The rest is history. And history makes clear through her story and through the consequences of the decisions she made at FDA and throughout her work, that Dr. Kelsey carved out a life and a career that elevated the principles and values of science-based decision making to the highest level. There is no doubt she saved lives and saved many thousand individuals and their families from devastating damage
Dr. Kelsey’s contributions after the events of Thalidomide have received less fanfare and public notice, but may, in fact, be at least as important for the ongoing work of FDA and regulatory science.
Working with others, she helped to develop strategies and rules for medical testing that have resulted in the three distinct phases of clinical trials commonly utilized today. And drawing on her knowledge and experience, she also helped to really focus attention and strengthen rules and practices to address the critical issues of conflict of interest and human subject protection.
In so many ways, Dr. Kelsey has helped to define modern medical product testing and clinical trials.
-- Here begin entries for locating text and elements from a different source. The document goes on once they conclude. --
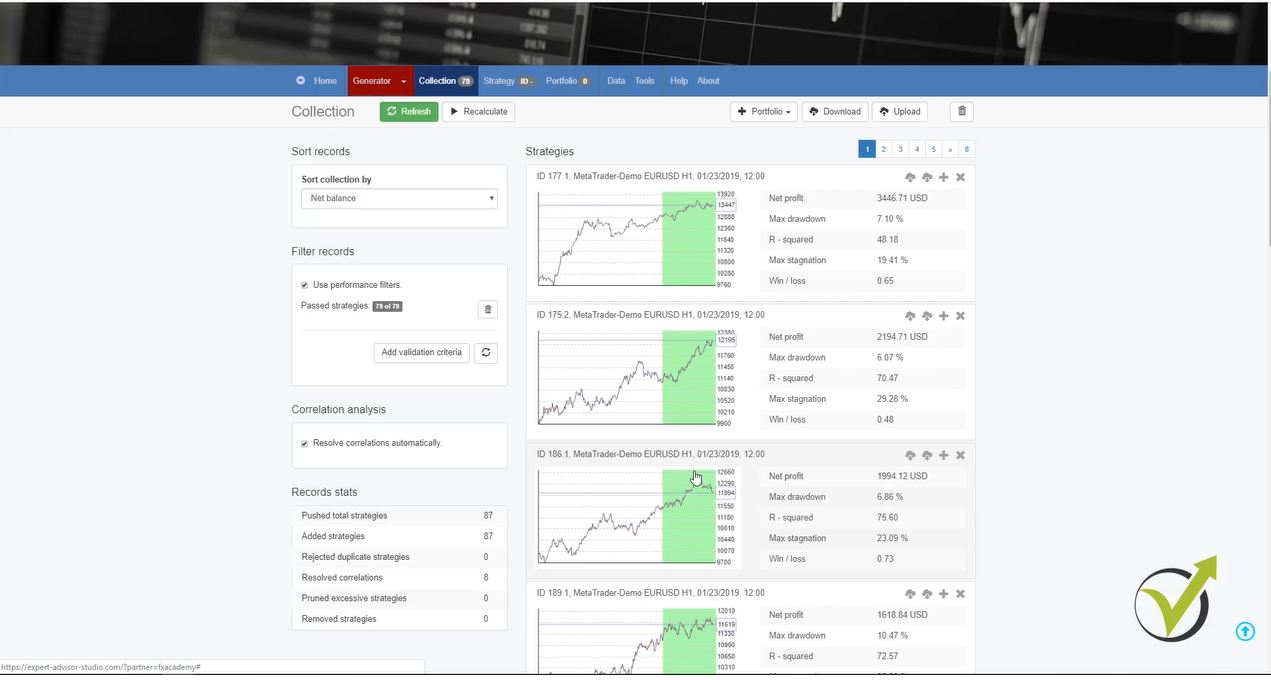This screenshot has height=680, width=1271.
Task: Click the Add validation criteria button
Action: click(420, 352)
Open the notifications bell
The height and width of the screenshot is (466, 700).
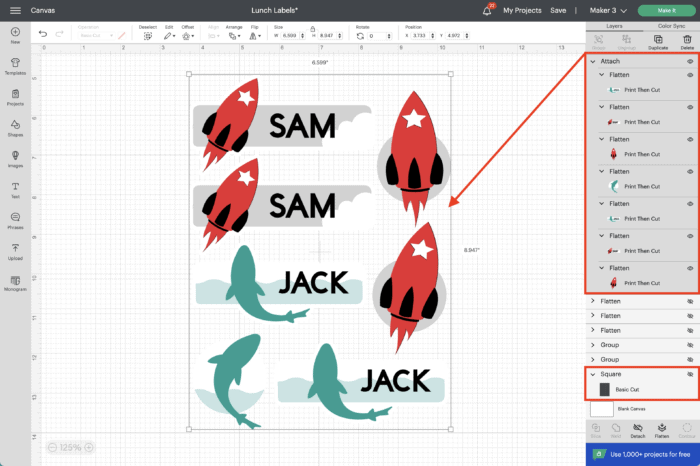[x=486, y=10]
She has strengthened regulatory science in ways that have changed FDA forever, and her contributions have made a difference—and continue to make a difference—worldwide.
Today, we must build on her example. We must recognize the importance of bringing the best possible science to bear on all that we do: both importance of continually advancing regulatory science here at FDA and, working with others, the importance of continually building and extending the scientific framework for our regulatory work.
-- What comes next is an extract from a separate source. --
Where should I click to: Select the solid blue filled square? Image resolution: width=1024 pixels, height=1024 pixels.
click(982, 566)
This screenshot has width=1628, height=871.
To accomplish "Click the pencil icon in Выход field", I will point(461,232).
We must have the best regulatory science possible in practice at this agency, and we must recognize the need to commit wholeheartedly to our priority of strengthening the field for the future. For us to be the strong, effective public health agency we need to be—and we can be—we must approach those same principles of science with the same excellence and vigor that our honoree, Dr. Kelsey, did so many years ago.
After all, this award does much more than commemorate a 50th anniversary. It also celebrates the 49 years between then and now—years that were fundamentally and irrevocably shaped by the principles behind Dr. Kelsey’s decision…the principles of a woman whose example continues to inspire us today.
I am pleased to be able to also bring to this celebration the thanks and greetings of both our Secretary of Health and Human Services, Kathleen Sebelius, and our nation’s President, President Obama. Dr. Kelsey, you will receive the originals of these letters at your home. But I hope you won’t mind if I read them to you and the group assembled with us now.
[Letters from Secretary Sebelius and President Obama read by Dr. Hamburg.]
So Dr. Kelsey, as we honor you with this award, we also recommit ourselves to the scientific rigor and conviction with which you approached your job—and because of which, you transformed thousands of American futures. It is my privilege to present you with this award and to thank you for your extraordinary service to this agency and to this country.
And I speak for all of my colleagues when I say that it’s our honor—and our commitment—to continue your great work here at the FDA. Fifty years later, we still follow your lead—and promise that we will going forward.